• [Exercise directions]
Both the line below containing "I decline [button] (558, 1702)" and the line containing "No thanks. (410, 1294)", along with every line between them, should be repeated exactly; no other line belongs in the answer.

• [Data to process]
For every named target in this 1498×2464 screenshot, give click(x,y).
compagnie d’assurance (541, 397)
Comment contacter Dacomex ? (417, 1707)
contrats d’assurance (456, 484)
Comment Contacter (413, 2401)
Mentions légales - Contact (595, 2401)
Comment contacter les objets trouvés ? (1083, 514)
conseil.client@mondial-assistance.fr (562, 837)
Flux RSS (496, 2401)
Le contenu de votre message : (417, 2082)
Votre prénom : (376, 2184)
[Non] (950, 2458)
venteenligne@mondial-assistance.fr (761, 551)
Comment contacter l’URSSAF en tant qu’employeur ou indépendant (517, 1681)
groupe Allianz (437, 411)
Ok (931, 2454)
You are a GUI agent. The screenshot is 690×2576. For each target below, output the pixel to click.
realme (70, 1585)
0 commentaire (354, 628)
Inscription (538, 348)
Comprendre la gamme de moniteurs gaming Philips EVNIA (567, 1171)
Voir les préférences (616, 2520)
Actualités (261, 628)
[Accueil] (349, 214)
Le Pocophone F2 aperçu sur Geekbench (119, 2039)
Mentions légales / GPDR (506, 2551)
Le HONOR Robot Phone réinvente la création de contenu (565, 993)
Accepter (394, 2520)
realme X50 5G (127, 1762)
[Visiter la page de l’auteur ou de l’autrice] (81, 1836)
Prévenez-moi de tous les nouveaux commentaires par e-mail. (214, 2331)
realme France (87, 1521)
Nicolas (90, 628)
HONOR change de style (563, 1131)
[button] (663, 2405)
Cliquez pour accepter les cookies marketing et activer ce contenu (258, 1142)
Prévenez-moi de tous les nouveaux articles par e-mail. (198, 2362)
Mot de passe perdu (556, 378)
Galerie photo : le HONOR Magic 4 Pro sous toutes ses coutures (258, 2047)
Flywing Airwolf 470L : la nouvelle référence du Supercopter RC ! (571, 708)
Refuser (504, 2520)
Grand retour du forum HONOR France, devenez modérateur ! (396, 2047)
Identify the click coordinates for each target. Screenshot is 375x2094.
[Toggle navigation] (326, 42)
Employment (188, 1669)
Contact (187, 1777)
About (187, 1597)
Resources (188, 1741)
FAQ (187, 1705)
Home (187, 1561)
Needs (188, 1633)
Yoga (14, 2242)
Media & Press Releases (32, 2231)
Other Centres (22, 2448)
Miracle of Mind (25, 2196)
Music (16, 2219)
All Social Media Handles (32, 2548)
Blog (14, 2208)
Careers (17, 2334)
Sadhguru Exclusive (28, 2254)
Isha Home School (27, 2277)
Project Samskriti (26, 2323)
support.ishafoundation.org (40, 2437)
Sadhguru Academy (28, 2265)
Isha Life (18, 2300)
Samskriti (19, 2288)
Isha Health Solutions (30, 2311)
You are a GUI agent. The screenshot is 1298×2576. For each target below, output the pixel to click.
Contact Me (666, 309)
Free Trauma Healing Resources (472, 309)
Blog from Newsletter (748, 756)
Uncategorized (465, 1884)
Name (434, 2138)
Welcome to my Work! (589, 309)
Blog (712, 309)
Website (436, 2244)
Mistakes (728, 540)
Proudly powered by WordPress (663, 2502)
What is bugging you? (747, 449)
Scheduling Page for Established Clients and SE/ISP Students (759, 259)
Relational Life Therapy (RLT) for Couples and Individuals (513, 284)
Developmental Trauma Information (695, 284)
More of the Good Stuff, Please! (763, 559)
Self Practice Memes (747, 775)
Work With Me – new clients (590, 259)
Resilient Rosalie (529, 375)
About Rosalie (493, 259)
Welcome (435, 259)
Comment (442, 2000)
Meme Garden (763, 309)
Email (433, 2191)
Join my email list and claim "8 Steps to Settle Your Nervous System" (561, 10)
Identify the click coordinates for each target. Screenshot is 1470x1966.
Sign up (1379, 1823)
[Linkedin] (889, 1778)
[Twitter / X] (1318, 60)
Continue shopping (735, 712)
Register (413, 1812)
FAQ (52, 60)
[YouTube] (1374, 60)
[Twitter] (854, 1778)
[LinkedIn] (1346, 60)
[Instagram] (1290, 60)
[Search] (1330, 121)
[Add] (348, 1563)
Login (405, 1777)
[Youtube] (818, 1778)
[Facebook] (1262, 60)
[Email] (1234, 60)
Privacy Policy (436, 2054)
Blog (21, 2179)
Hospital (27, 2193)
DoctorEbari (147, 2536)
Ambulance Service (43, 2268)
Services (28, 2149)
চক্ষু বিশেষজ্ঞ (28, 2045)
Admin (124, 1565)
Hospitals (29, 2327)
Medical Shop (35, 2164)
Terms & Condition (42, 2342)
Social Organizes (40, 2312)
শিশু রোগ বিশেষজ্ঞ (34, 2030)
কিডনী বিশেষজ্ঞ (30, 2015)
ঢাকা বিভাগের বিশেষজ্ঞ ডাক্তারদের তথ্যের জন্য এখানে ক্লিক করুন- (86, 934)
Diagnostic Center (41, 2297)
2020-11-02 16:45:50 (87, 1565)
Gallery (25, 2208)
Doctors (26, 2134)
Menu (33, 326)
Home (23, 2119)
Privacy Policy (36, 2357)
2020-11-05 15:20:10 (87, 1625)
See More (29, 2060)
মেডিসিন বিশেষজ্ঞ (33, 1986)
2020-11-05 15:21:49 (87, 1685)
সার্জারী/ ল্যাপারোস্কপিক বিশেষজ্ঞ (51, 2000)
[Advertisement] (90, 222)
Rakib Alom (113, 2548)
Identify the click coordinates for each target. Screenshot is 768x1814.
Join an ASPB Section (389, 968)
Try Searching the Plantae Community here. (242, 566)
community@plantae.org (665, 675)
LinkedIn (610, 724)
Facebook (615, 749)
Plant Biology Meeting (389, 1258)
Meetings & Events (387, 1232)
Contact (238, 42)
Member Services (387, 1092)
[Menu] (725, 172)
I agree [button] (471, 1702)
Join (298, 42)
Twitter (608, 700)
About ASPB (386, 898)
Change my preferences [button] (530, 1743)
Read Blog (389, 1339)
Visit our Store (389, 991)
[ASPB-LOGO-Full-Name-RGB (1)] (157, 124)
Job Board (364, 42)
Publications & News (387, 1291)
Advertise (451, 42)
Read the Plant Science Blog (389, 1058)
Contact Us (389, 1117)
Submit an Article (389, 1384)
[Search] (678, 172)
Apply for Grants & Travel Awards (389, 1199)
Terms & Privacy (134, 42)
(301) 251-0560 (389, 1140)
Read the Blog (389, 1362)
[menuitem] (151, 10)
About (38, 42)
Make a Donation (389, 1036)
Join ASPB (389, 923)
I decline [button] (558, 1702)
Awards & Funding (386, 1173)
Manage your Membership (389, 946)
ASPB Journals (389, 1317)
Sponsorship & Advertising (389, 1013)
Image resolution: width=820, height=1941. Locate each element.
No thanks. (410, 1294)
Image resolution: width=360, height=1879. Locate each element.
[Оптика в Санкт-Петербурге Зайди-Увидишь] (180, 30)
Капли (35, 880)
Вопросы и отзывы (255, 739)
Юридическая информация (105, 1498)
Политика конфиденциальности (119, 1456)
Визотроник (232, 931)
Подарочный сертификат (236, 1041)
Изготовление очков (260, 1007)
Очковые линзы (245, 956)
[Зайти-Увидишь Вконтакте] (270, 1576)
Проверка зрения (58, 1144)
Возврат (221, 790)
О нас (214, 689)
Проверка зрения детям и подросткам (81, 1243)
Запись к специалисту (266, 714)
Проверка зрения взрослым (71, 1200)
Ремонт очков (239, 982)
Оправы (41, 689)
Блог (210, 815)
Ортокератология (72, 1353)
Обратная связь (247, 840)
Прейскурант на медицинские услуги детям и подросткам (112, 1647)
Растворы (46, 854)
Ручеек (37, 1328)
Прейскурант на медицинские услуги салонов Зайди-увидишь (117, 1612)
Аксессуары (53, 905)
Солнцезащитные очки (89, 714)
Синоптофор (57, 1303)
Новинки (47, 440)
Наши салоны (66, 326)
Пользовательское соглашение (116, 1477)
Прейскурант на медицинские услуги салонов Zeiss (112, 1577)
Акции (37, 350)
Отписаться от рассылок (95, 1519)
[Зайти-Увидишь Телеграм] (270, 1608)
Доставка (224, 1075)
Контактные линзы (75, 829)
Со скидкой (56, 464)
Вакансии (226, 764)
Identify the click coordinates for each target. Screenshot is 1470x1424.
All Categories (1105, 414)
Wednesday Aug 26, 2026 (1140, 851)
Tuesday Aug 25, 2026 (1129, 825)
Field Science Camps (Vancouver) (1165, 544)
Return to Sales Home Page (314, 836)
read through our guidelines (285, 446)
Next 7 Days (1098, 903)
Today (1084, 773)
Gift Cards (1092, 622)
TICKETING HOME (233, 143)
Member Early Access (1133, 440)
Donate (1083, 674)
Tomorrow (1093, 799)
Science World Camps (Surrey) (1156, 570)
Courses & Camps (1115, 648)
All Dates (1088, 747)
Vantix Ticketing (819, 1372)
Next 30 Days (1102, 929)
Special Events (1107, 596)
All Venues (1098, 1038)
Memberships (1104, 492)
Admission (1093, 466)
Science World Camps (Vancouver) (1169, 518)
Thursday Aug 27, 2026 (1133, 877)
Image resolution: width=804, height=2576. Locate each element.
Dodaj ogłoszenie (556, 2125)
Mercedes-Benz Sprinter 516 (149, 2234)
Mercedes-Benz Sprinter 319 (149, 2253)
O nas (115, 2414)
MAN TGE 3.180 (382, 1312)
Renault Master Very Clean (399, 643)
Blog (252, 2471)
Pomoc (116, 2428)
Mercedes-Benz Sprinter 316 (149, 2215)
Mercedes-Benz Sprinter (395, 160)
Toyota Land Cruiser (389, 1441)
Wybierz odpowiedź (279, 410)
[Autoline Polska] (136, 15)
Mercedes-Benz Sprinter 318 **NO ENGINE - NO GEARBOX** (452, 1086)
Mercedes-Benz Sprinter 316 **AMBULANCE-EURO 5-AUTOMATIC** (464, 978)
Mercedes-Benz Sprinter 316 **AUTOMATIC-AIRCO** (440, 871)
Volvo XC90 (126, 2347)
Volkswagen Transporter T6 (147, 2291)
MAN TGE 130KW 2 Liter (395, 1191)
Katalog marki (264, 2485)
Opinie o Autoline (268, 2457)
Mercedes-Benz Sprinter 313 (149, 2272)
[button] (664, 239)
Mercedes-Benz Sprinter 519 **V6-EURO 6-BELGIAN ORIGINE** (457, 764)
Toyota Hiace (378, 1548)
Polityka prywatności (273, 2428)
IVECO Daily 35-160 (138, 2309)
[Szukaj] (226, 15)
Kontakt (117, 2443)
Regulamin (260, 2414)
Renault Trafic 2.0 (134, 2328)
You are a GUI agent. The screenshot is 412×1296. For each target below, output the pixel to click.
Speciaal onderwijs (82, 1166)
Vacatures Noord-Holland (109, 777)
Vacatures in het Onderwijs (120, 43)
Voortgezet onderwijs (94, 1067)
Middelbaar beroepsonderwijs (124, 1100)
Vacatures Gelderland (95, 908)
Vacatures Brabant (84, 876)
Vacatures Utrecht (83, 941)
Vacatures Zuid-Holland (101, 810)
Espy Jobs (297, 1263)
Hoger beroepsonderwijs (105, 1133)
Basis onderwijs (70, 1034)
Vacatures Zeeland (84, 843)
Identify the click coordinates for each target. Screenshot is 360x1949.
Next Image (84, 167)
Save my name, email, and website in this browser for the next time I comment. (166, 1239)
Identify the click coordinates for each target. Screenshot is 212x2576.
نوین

• [Answer box]
I decline [button] (558, 1702)
Awards & Funding (386, 1173)
Manage your Membership (389, 946)
ASPB Journals (389, 1317)
Sponsorship & Advertising (389, 1013)
Image resolution: width=820, height=1941. Locate each element.
No thanks. (410, 1294)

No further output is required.